Título Original: Incompatível com a Vida (Brasil)
Ano: 2023
Diretora: Eliza Capai
Elenco : Eliza Capai
Duração: 92 min.
Nota: 3,5/5,0
 

Apesar do documentário de denúncia, Eliza Capai nunca torna a acusação maior do que as mulheres retratadas e suas dores

"Incompatível com a Vida” é um daqueles filmes arrebatadores, difíceis de assistir, ainda mais quando não se sabe nada previamente. A hábil construção inicial de Capai nos manipula e dá a entender que será apenas uma obra intimista sobre a gravidez durante os tempos difíceis da pandemia. Ao se escorar em outras mulheres, a documentarista parece a um primeiro momento apenas compreender o momento que está passando. Na verdade, o filme nunca deixa de ser sobre isso, mas vai além quando descobrimos a real dor da diretora e das outras mães retratadas. Digo mães porque, por mais que muitos pais também apareçam aqui e tenham seu espaço para compartilhar a dor desse momento, o foco sempre será as mulheres, as que realmente sofrerão na pele a dor de gerar esses bebês destinados a morrer.

O que torna o documentário mais poderoso é justamente esse entendimento de compartilhamento, o ouvir as outras que também passaram por momentos semelhantes e perceber como cada uma agiu de forma diferente naquela situação tão parecida. Capai nunca sequestra o documentário para si, nunca coloca sua dor como maior e nem usa as demais apenas como escada para retratar o que está passando. Há um sentimento de compartilhamento que envolve toda a narrativa, como se houvesse esse fortalecimento a partir do ouvir e do dizer. Por mais que as personagens estejam em momentos temporais diferentes em relação ao ocorrido, as memórias parecem nunca deixar de estarem ali presentes. Esse lugar de ouvir em que Capai se coloca é fundamental para termos não só a dimensão do problema, mas principalmente para sentirmos aquilo nos consumindo. Ela só pode mostrar visualmente o que acontece consigo mesma (e nem nesse caso é capaz de mostrar tudo por diversas razões). Seu feto é apresentado não como choque, mas com uma compaixão dolorosa. As demais são convocadas para reconstruir esse cenário pela voz, com narrações detalhadas aterradoras que nunca serão mostradas. Nem precisam, nem deveriam, nossa mente faz esse trabalho de construir ou não o imagético e se colocar mais ou menos no lugar de quem narra. Mais do que se sensibilizar, é impossível não ser devastado por dentro a cada novo relato nessa crescente narrativa do problema e seus desdobramentos em cada uma das representadas.

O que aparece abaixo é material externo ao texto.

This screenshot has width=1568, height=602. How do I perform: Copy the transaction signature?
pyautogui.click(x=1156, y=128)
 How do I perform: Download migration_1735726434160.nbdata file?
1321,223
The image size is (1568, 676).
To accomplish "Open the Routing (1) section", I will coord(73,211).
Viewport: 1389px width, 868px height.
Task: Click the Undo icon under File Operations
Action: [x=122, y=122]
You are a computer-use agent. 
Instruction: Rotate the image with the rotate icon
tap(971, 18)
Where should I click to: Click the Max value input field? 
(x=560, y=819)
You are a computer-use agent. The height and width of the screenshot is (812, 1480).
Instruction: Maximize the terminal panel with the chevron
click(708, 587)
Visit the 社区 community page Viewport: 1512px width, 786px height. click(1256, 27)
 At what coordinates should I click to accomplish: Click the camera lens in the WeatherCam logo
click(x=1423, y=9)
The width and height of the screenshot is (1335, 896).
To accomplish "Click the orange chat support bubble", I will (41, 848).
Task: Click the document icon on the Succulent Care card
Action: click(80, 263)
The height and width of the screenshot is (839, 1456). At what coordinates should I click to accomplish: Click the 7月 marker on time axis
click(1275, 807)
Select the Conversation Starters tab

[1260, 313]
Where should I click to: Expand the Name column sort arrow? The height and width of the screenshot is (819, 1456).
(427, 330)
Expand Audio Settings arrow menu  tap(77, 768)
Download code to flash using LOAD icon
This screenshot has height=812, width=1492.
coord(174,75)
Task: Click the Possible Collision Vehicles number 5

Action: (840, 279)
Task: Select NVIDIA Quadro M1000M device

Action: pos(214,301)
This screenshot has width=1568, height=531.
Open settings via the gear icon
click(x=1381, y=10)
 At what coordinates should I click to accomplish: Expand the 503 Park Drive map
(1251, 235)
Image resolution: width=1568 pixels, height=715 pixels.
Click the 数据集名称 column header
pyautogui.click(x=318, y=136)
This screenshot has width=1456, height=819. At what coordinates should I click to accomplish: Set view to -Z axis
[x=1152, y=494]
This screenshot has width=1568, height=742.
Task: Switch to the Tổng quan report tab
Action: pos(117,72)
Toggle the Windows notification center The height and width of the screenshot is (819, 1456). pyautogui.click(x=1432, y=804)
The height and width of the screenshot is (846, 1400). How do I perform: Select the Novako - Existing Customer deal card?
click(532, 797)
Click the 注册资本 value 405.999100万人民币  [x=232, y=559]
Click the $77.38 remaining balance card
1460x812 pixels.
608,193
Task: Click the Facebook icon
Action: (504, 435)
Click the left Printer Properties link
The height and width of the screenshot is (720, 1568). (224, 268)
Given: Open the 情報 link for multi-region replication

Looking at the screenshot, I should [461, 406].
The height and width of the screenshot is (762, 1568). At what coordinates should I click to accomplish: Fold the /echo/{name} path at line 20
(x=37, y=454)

É justamente por essa escolha de construir toda a narrativa pelo que é contado que Capai fortalece a denúncia. Seria muito simples e até tentador na posição dela apontar o dedo para o problema de saúde pública que é a proibição do aborto no Brasil. Mais do que isso, essa crescente conservadora e religiosa que tomaram o poder e transformaram isso em uma missão. A diretora aponta o dedo para isso, é claro, não poderia ser diferente, mas o faz a partir dessas mulheres. Elas são o foco, como uma representação de tantas outras que passam por situações mais ou menos semelhantes todos os dias. Não há um rompimento do desenvolvimento desses relatos apenas para expor o problema, como muitos documentários e filmes de ficção brasileiros não resistem em fazer cada vez mais. A maturidade de Capai é recompensada, a denúncia se torna mais forte quando exibida por meio de quem realmente está passando por aquilo. É como se esse mero espaço de entendimento e compartilhamento que aproxima o espectador fortalecesse naturalmente a necessidade da liberação do aborto, não só nesses casos, mas em todos os demais em que uma mãe não deve ser punida tendo um filho que não deseja. Ao seguir firme com sua proposta, a documentarista praticamente exclui a possibilidade de uma rejeição à denúncia, fortalecendo a desumanidade de quem se opor àquilo.